Consumer advocacy groups are denouncing the U.S. Department of Housing and Urban Development’s (HUD) latest attempt to protect the spouses of reverse mortgage holders from being forced out of their homes when the mortgage holder dies.
HUD’s plan, outlined in Mortgagee Letter 2015-03, “will not protect surviving spouses from displacement and will lead to more foreclosures,” the National Consumer Law Center charges in comments on the new policy filed on behalf of its low-income clients and five other advocacy groups.
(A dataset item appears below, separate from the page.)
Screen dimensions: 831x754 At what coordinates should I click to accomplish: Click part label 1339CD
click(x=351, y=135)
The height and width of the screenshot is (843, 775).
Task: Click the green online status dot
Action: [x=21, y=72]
As I previously reported, couples often fail to put both spouses on the reverse mortgage loan, either because one spouse is under age 62 or they are urged to do so by aggressive lenders in order to get a bigger loan. Few couples are aware of the potentially catastrophic implications. In the past, if only one spouse's name was on the mortgage and that spouse died, the surviving spouse would be required to either repay the loan in full or face eviction.
In 2013 a U.S. district court ruled that in not protecting spouses from foreclosure, HUD was violating the reverse mortgage statute, and the court ordered that the agency find a way to shield surviving spouses from foreclosure and eviction. In response, HUD began by issuing a new rule in 2014 to help protect spouses left off loans written after August 4 of that year. But the rule did nothing for non-borrowing spouses on loans that had been written before that date.
Mortgagee Letter 2015-03, issued in January 2015, was aimed at this group. Under the new policy, when the borrowing spouse dies reverse mortgage lenders have the option of assigning the loan to HUD, a move that would allow an eligible surviving spouse to remain in the home. However, the consumer groups charge that HUD’s guidance is so unclear that most lenders will choose the safer alternative of foreclosure, and that even if lenders do opt for the assignment route, few surviving spouses will qualify for it. This is because the spouses will have to come up with a large sum of money to quickly pay down the loan in order to pass a HUD-prescribed loan limit test, a feat that will prove “impossible for many newly widowed non-borrowing spouses.”
The National Consumer Law Center and the other groups recommend alternative options that they say will provide true relief to non-borrowing spouses facing foreclosure while protecting the integrity of the insurance funds.